Régulièrement utilisée dans l’intérim pour mettre fin à des contrats, soit à l’initiative de l’agence, soit à celle du salarié intérimaire en CDII, la faute grave par abandon de poste vient de connaître un grand chamboulement juridique pouvant désormais déboucher sur une perte de ses droits à chômage par le salarié.
Quelques exemples de situations pouvant désormais déboucher sur une situation de démission présumée
Pour mieux comprendre les implications du décret N° 2023-275 du 17 avril 2023, voici quelques exemples :
- 1er exemple : Un employé s’absente pendant plusieurs jours sans donner de nouvelles. L’employeur essaie de le contacter par téléphone, par courrier électronique et par courrier postal, mais ne reçoit aucune réponse. L’employeur peut considérer que l’employé a démissionné implicitement, car il n’a pas respecté son obligation de se justifier ou de reprendre contact avec son employeur.
- 2nd exemple : Un employé s’absente pour une longue période en raison de problèmes de santé. Il fournit un certificat médical justifiant son absence, mais il ne reprend pas contact avec son employeur pendant plusieurs semaines. Dans ce cas, l’employeur ne peut pas considérer que l’employé a démissionné implicitement, car il a fourni une justification valable pour son absence.
Ces exemples montrent qu’il est essentiel pour les employés de fournir des justifications valables en cas d’absence prolongée, mais aussi de maintenir une communication régulière avec leur employeur pour éviter toute confusion ou malentendu.

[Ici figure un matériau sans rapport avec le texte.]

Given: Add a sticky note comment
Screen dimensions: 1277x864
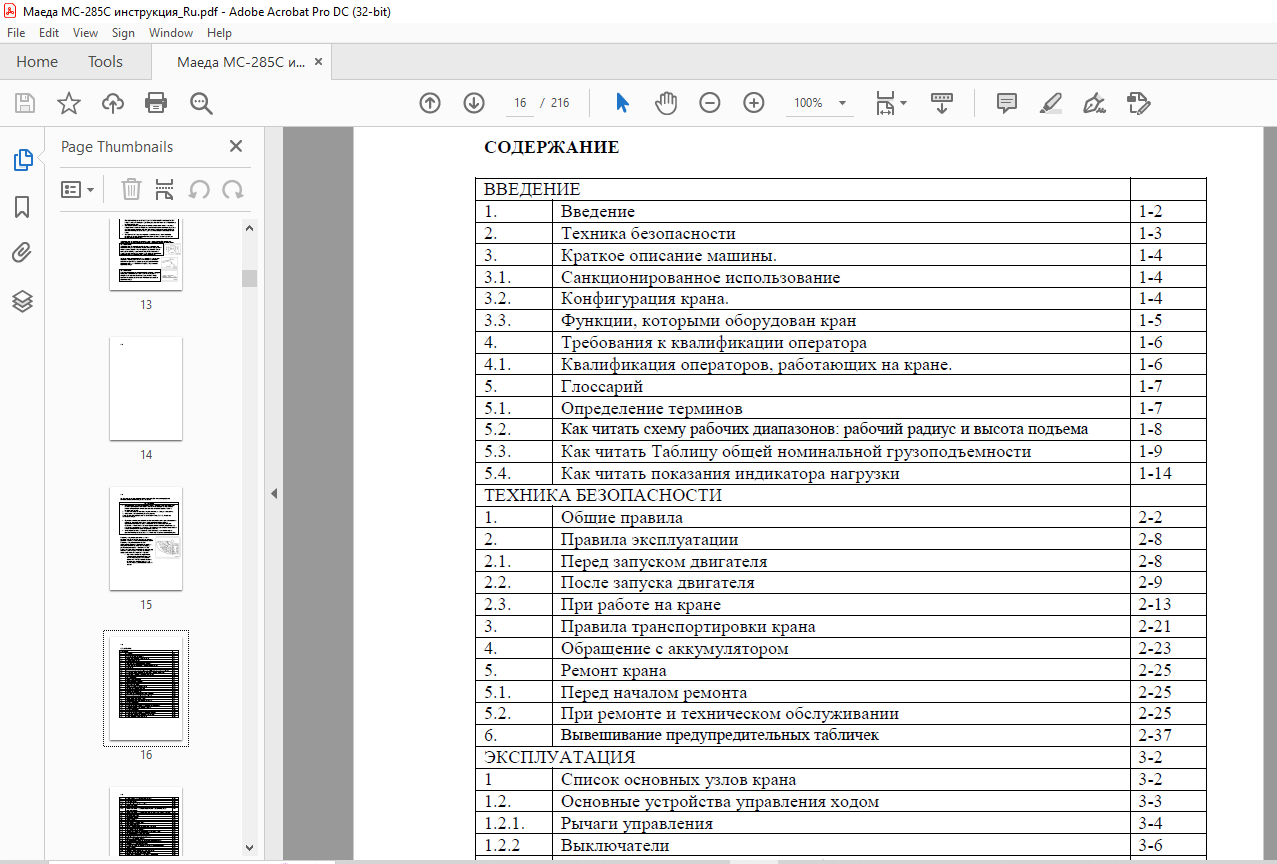Looking at the screenshot, I should pyautogui.click(x=1007, y=103).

De nouveaux risques juridiques et de contentieux ouverts par la nouvelle loi
Les employeurs doivent être prudents dans l’application de cette mesure et s’assurer qu’ils ont pris toutes les mesures nécessaires pour contacter l’employé et clarifier la situation avant de considérer qu’il a démissionné. Si un employé conteste une telle décision, l’employeur devra être en mesure de fournir une justification claire de ses actions et de prouver qu’il a respecté toutes les obligations légales.
Notamment, le décret prévoit une liste d’exceptions à la présomption de démission :
- des raisons médicales ;
- l’exercice du droit de retrait prévu à l’article L. 4131-1 ;
- l’exercice du droit de grève prévu à l’article L. 2511-1 ;
- le refus du salarié d’exécuter une instruction contraire à une réglementation ;
- la modification du contrat de travail à l’initiative de l’employeur.
L’adverbe « notamment » ayant été utilisé, cette liste n’est pas limitative, et il reviendra donc à la jurisprudence de découvrir d’autres exceptions à cette présomption de démission.
Il est également important de souligner que cette mesure ne doit pas être utilisée à des fins abusives ou discriminatoires, et que les employeurs doivent respecter les droits et les protections des employés en matière de travail.
Le décret laisse donc une place à un potentiel contentieux futur.
Un licenciement pour faute grave reste probablement possible pour l’employeur, en cas d’abandon de poste.
Un autre contentieux pourrait également concerner de savoir si cette procédure est obligatoire pour un employeur, l’empêchant de mettre fin par un licenciement pour faute à la relation de travail avec un salarié ayant abandonné son poste.
« si l’employeur désire mettre fin à la relation de travail avec le salarié qui a abandonné son poste, il doit mettre en œuvre la procédure de mise en demeure et de présomption de démission. Il n’a plus vocation à engager une procédure de licenciement pour faute »
(Questions-Réponses publié par le ministère du Travail, actualisé le 18 avril 2023).L’article L1237-1-1 n’interdit pas à un employeur de procéder à un licenciement pour abandon de poste et l’article R1237-13 du Code du travail prévoit que :
« L’employeur qui constate que le salarié a abandonné son poste et entend faire valoir la présomption de démission prévue à l’article L1237-1-1 le met en demeure ».La mise en demeure n’est donc probablement obligatoire que pour l’employeur qui entend se prévaloir de la présomption de démission. La voie du licenciement pour faute grave pourrait éviter le risque judiciaire inhérent à cette nouvelle procédure.
En bref, attention à éviter les malentendus qui naîtraient d’une longue période d’absence
En conclusion, le nouveau décret sur l’abandon de poste soulève des questions importantes pour les employeurs et les employés, et nécessite une communication claire et régulière entre les deux parties. Les employés doivent être conscients de leur obligation de justifier toute absence prolongée, et de maintenir une communication régulière avec leur employeur. Tandis que les employeurs doivent prendre toutes les mesures nécessaires pour contacter l’employé et clarifier la situation avant de considérer qu’il a implicitement démissionné.